“I didn’t ask for your life story.” #6 – Light Bulb

  • It’s always difficult when you get taught two different things; one thing at home and another thing at school.

I remember being told by my teacher that if you ever want to know whether a light bulb is broken, all you need to do is shake it, if you can here stuff jumping around in there; it’s bust.

I gleefully arrived home to tell my parents about this new found information by going into the cupboard, grabbing the nearest light bulb I could see, and shaking it violently; to my surprise, I was told, “light bulbs should never be shaken, rather they should be held very delicately.” Utter confusion to my poor developing brain.

  • One of my very earliest childhood memories is of a searing burning sensation in my right hand.

 

Being rushed to the cold water tap, after touching a turned on light bulb. Lessons like that are literal occasions when we: learn the hard way.

I never ever never touched one again.

  • In my early teens we went to a popular Swedish home product retailer.

Amongst other things, we bought the… Coolest. Light bulbs. Ever. For a start, mine was red. (My brother got a green one.) Which meant that when I read at night, the whole room would be illuminated like a secret blood filled cave – or something scary/creepy to that effect.

But the light bulbs got even better! They had these spikes all over them which made them look a bit like a mace! I know what you’re thinking, doesn’t that make the installing process much harder, surely you can’t hold the thing due to it’s immense spikes? The spikes were all flexible and a bit gooey (but not sticky).

Coolest. Light bulbs. Ever.

  • I loved the concept of glow in the dark stuff.

I had glow in the dark stars and planets, stuck all across the ceiling of my bedroom.

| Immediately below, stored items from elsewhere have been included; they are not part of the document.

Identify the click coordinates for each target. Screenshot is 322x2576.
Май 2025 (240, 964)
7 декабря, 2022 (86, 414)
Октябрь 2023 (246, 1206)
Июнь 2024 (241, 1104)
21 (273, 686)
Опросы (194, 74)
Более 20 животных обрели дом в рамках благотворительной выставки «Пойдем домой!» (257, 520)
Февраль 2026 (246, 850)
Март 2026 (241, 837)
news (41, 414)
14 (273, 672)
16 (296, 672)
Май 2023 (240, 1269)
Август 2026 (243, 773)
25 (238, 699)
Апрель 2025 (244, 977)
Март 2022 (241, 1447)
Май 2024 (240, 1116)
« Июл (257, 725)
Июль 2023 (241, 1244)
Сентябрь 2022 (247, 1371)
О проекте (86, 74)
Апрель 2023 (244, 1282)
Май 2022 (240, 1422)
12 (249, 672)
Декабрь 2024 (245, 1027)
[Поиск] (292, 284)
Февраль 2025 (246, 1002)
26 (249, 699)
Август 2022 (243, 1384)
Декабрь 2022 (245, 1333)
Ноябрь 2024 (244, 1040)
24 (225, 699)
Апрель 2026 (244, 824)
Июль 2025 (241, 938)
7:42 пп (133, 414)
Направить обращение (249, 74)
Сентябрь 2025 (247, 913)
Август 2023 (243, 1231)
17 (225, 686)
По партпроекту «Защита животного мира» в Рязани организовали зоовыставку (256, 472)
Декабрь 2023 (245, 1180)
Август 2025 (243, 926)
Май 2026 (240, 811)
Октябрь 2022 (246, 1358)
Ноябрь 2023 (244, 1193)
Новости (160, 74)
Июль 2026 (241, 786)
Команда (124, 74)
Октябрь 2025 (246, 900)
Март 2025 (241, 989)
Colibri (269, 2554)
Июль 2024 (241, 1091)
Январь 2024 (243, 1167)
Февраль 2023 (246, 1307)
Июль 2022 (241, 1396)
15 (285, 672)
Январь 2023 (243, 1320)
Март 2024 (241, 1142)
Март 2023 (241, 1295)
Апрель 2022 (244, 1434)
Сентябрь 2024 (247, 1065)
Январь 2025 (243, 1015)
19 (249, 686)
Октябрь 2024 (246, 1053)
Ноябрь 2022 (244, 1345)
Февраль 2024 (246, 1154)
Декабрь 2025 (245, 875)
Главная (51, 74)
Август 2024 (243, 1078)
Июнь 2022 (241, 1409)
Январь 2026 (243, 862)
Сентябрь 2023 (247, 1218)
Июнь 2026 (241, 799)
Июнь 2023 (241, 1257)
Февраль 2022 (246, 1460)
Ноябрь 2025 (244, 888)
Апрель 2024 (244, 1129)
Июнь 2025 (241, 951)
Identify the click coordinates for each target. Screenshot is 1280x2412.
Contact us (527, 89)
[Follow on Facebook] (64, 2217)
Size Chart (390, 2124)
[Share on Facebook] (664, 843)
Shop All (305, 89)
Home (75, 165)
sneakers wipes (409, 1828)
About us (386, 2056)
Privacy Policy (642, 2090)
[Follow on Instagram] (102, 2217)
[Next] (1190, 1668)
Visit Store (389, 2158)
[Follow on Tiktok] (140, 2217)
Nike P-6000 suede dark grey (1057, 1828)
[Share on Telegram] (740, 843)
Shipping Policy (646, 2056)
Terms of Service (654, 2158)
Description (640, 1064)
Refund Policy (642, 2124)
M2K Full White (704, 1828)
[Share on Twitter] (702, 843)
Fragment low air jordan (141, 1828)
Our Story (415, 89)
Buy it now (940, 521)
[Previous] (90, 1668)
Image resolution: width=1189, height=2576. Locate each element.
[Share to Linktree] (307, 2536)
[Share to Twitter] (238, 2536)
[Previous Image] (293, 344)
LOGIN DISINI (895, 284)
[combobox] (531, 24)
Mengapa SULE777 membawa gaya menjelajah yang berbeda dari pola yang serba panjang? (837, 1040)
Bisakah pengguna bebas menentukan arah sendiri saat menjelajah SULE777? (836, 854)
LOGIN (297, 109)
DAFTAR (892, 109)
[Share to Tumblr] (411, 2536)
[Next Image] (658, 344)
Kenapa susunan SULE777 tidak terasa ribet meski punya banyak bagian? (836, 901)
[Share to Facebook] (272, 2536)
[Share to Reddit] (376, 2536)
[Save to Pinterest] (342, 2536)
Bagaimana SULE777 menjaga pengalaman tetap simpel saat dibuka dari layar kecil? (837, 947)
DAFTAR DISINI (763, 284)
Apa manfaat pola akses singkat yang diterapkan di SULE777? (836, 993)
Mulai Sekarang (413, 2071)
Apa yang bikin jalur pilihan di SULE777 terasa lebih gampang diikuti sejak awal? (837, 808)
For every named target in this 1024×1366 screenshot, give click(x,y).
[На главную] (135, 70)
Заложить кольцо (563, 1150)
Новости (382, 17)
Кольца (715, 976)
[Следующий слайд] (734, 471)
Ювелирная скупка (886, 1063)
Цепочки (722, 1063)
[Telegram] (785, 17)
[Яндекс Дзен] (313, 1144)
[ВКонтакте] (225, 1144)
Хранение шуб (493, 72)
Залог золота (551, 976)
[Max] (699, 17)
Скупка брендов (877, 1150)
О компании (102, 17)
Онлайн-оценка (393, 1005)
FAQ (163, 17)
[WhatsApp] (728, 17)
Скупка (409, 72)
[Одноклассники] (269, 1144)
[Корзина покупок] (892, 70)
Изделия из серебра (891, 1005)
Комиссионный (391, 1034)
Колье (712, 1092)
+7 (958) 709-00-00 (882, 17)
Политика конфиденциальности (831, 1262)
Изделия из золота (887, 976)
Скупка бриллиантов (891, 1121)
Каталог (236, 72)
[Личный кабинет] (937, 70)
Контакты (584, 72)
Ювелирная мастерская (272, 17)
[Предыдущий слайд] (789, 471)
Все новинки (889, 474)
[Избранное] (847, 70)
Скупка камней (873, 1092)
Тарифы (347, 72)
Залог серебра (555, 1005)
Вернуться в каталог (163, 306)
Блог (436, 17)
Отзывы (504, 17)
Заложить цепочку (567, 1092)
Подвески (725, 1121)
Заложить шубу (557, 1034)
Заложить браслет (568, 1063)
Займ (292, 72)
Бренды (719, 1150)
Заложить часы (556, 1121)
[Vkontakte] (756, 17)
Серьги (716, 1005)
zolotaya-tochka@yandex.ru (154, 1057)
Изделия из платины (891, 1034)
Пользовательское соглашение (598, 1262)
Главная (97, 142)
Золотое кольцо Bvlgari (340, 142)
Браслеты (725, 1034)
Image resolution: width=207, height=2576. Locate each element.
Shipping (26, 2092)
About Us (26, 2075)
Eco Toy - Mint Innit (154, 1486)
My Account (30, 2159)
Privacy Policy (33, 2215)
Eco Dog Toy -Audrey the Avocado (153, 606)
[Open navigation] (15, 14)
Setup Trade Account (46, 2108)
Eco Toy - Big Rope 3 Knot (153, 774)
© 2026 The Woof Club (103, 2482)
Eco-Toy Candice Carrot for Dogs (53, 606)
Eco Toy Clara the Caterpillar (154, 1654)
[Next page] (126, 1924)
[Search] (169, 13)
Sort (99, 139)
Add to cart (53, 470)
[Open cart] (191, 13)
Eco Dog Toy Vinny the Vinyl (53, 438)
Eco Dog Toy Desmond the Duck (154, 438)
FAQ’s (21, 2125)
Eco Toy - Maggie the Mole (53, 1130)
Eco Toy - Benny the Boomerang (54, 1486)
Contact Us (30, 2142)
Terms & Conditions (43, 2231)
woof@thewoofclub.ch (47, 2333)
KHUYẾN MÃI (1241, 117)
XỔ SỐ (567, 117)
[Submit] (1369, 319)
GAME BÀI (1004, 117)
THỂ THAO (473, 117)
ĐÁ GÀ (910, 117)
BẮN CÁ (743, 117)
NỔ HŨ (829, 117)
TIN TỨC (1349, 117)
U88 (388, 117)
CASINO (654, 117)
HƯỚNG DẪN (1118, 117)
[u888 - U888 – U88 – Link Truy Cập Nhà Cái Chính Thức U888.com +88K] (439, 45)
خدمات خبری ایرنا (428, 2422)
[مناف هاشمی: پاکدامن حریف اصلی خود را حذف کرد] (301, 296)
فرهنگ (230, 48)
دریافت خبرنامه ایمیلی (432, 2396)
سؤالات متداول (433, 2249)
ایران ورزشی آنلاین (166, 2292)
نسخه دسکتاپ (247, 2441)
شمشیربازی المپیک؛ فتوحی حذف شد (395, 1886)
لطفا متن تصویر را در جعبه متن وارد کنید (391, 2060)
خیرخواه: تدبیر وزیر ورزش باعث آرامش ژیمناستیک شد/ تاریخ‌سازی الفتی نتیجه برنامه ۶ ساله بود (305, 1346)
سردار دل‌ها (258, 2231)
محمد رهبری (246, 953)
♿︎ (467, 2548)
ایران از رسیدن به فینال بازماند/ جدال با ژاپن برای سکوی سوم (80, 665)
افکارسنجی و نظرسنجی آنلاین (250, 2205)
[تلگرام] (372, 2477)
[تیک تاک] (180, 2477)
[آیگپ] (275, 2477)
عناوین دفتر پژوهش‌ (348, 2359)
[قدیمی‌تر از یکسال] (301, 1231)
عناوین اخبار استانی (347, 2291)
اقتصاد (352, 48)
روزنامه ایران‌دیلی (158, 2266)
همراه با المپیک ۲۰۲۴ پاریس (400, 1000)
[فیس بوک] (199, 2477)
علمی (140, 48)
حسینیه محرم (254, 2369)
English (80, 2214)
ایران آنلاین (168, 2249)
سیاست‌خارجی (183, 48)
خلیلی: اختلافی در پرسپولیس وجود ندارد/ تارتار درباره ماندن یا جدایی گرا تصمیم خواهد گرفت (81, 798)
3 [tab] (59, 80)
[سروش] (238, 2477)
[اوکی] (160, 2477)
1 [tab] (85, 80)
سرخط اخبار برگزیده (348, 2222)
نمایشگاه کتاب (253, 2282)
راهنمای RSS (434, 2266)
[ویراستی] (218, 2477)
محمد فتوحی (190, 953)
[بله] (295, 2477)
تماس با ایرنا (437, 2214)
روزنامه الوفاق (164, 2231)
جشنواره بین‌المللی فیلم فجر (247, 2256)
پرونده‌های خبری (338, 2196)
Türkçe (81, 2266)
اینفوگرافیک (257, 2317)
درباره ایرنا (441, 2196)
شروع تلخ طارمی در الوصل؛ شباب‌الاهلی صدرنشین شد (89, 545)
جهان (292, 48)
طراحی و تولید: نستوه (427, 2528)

I was also in possession of some glow in the dark crayons.

 

I also had those vampire teeth which you bit in your mouth, they were glow in the dark too!

The thing I loved about these things the most (beyond the fact that they glowed in the dark) was that they never ran out! If they started to lose they’re luminosity, you could just hold it next to a light bulb for a few seconds and it would be bright again.

I used to think that the longer you held the thing there, the brighter it would be. At one point, I distinctly remember the wax crayon melting in my hand, emitting a foul stench and creating a bit of a mess and my Aunty telling me off.

  • Then there was my torch.

Again with the different colours thing, which I loved; the torch had a button which turned the light red, and then green. I thought it was really cool to press both at the same time, which just made it kind of dark.

I used to turn all the lights off and create lightning bolts on the wall by jiggling the torch repeatedly. Much of the joy of this particular pastime was brought on by my little brother crying at the sight of scary lights on the wall, and my yelps of doom.

In the end my torch broke, it had been badly affected by all that moving about; which just goes to show, I should have followed my Father’s advice “light bulbs should never be shaken, rather they should be held very delicately.”